━━━━━ SOURCE INFORMATION
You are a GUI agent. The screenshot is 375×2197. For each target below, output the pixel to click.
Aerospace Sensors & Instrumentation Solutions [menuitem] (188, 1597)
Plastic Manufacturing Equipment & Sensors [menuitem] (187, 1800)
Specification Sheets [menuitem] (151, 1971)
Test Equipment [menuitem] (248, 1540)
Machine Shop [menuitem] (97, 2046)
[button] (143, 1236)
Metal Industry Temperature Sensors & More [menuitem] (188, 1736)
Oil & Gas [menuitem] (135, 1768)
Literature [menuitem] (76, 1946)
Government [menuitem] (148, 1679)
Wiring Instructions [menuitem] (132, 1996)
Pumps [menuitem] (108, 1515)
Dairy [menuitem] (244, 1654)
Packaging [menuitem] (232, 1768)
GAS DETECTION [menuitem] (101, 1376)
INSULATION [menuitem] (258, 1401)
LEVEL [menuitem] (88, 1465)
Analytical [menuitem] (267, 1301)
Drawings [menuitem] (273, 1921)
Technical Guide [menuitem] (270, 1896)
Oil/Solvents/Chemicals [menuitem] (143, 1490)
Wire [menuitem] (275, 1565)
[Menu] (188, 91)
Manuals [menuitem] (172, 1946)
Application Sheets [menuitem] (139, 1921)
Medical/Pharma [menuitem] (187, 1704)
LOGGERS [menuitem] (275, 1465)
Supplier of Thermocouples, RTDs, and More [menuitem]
━━━━━━━━━━
**WHAT THE TASK REQUIRES:** Write the material above out again, exactly as it reads.

**RESPONSE BOX:**
You are a GUI agent. The screenshot is 375×2197. For each target below, output the pixel to click.
Aerospace Sensors & Instrumentation Solutions [menuitem] (188, 1597)
Plastic Manufacturing Equipment & Sensors [menuitem] (187, 1800)
Specification Sheets [menuitem] (151, 1971)
Test Equipment [menuitem] (248, 1540)
Machine Shop [menuitem] (97, 2046)
[button] (143, 1236)
Metal Industry Temperature Sensors & More [menuitem] (188, 1736)
Oil & Gas [menuitem] (135, 1768)
Literature [menuitem] (76, 1946)
Government [menuitem] (148, 1679)
Wiring Instructions [menuitem] (132, 1996)
Pumps [menuitem] (108, 1515)
Dairy [menuitem] (244, 1654)
Packaging [menuitem] (232, 1768)
GAS DETECTION [menuitem] (101, 1376)
INSULATION [menuitem] (258, 1401)
LEVEL [menuitem] (88, 1465)
Analytical [menuitem] (267, 1301)
Drawings [menuitem] (273, 1921)
Technical Guide [menuitem] (270, 1896)
Oil/Solvents/Chemicals [menuitem] (143, 1490)
Wire [menuitem] (275, 1565)
[Menu] (188, 91)
Manuals [menuitem] (172, 1946)
Application Sheets [menuitem] (139, 1921)
Medical/Pharma [menuitem] (187, 1704)
LOGGERS [menuitem] (275, 1465)
Supplier of Thermocouples, RTDs, and More [menuitem]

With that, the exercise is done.